#### [STUDY QUESTIONS]
**1)** From the wind energy comment thread, copy out the passage that begins at the words "6. Ok, but you’d" and ends after the words "turbine technology matures.".
**2)** Name every country mentioned in the wind energy comment thread.

#### [DOCUMENT TEXT]
- - -

Wind energy generation

45 comments
  1. Personally, I was shocked to see Lithuania. Is it really that green or do they utilize as much electricity or?

  2. Our thing is water.

    If there’s one natural resource which is abundant in Switzerland, it’s that 🙂

  3. I heard a fact on BBC Radio 4’s Today programme last week that amazed me:

    >*The newest wind turbines provide sufficient energy for one home for one day with just one rotation.*

  4. It would be more useful to see domestic wind power generations as percentage of electricity consumed. Like currently Lithuania looks really great on this map, but it gets much less awesome when one realizes that their domestic production is nowhere close to actually covering their domestic consumption, so they simply import lots of electricity from abroad.

  5. Very happy to see Ireland up there, we’re typically not at the forefront of green issues.

    Perhaps it’s a downside of the “it has beautiful unspoilt countryside” line is you take it for granted and fail to protect it; whereas nations with worse (or more obvious/highlighted) pollution tend to be more proactive.

  6. Ok, but you’d never guess that Sweden generates more wind energy per capita than Ireland from this chart. Which begs the question, what is the purpose of dividing by “electricity consumption”?

    If it’s to factor in consumption, some places use fossil fuels for heating, some use electricity. I.e. this chart is as much about how electricity is used as it is about wind generation.

    Better to either just graph wind generation per capita, or wind generation/ “total energy” per capita.

  7. France has so much potential for offshore wind in the atlantic. Especially as floating wind turbine technology matures.
    I think Macrons plan of 160gw of wind by 2050 will seem pretty conservative in only a few years.
    The economic potential alone will accelerate it much fastee

  8. Norway is in the process of a big planning for offshore windmill parks that will produce on average 4 terrawatt hours per year.

  9. I didn’t even know that Slovakia had wind farms. I doubt it will ever reach even 1% though. The only carbon free sources that have any future here are nuclear and geothermal.

  10. Why do we need wind energy if there is a lot of gas and oil? The wind may or may not be. The Heat and Energy station is always working.

  11. Well regulation and grid stability is really hard to solve issue with wind. We can’t solve the global warming by just slapping turbines everywhere.

- - -

#### [DATASET ENTRIES]
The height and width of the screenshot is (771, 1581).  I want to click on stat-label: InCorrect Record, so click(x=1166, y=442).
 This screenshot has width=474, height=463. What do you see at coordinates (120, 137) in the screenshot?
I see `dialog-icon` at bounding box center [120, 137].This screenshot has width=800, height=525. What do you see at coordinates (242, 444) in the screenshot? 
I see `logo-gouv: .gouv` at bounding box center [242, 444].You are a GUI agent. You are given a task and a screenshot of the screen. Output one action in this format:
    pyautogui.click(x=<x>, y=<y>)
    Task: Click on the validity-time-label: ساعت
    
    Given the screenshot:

- - -

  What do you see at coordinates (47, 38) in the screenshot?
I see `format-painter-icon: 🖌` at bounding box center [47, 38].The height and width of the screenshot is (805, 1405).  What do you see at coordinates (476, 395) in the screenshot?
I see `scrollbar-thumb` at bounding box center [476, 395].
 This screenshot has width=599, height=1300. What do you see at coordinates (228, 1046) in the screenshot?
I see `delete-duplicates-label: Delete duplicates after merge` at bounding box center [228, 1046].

- - -

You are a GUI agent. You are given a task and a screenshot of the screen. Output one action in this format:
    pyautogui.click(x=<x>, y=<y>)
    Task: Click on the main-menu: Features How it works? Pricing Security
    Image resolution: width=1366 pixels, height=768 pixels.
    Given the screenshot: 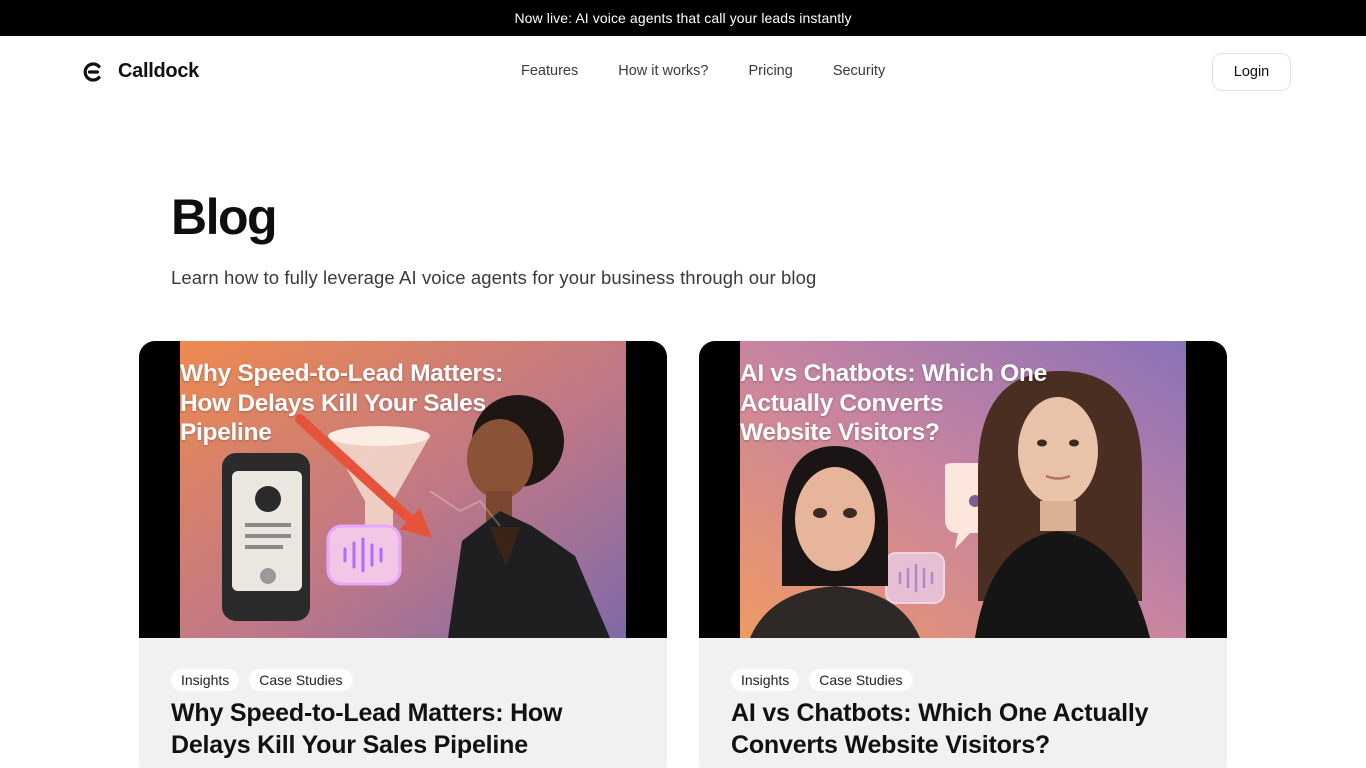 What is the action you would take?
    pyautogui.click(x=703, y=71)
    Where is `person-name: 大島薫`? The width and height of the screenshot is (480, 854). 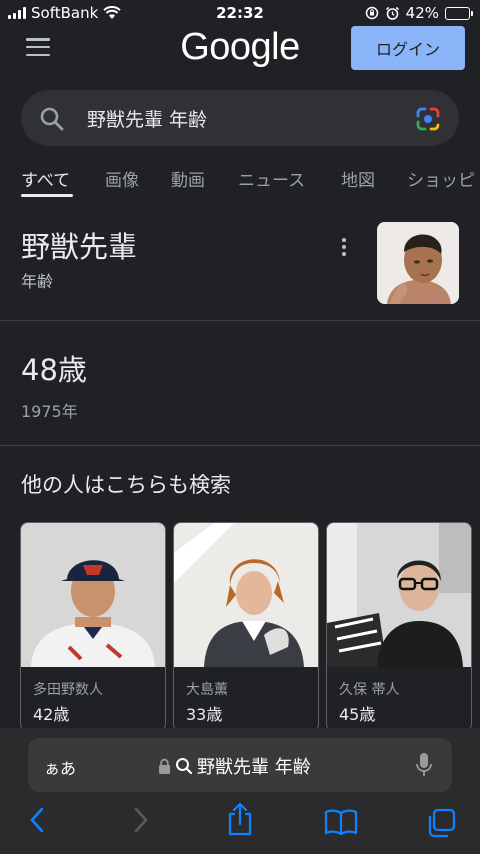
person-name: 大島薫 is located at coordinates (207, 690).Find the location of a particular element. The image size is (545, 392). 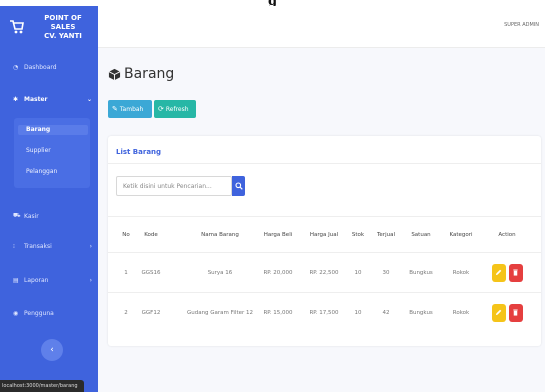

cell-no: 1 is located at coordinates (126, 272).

- - -

#### [ANSWERS PER TASK]
**1)**
6. Ok, but you’d never guess that Sweden generates more wind energy per capita than Ireland from this chart. Which begs the question, what is the purpose of dividing by “electricity consumption”?

    If it’s to factor in consumption, some places use fossil fuels for heating, some use electricity. I.e. this chart is as much about how electricity is used as it is about wind generation.

    Better to either just graph wind generation per capita, or wind generation/ “total energy” per capita.

  7. France has so much potential for offshore wind in the atlantic. Especially as floating wind turbine technology matures.

**2)**
Lithuania
Switzerland
Ireland
Sweden
France
Norway
Slovakia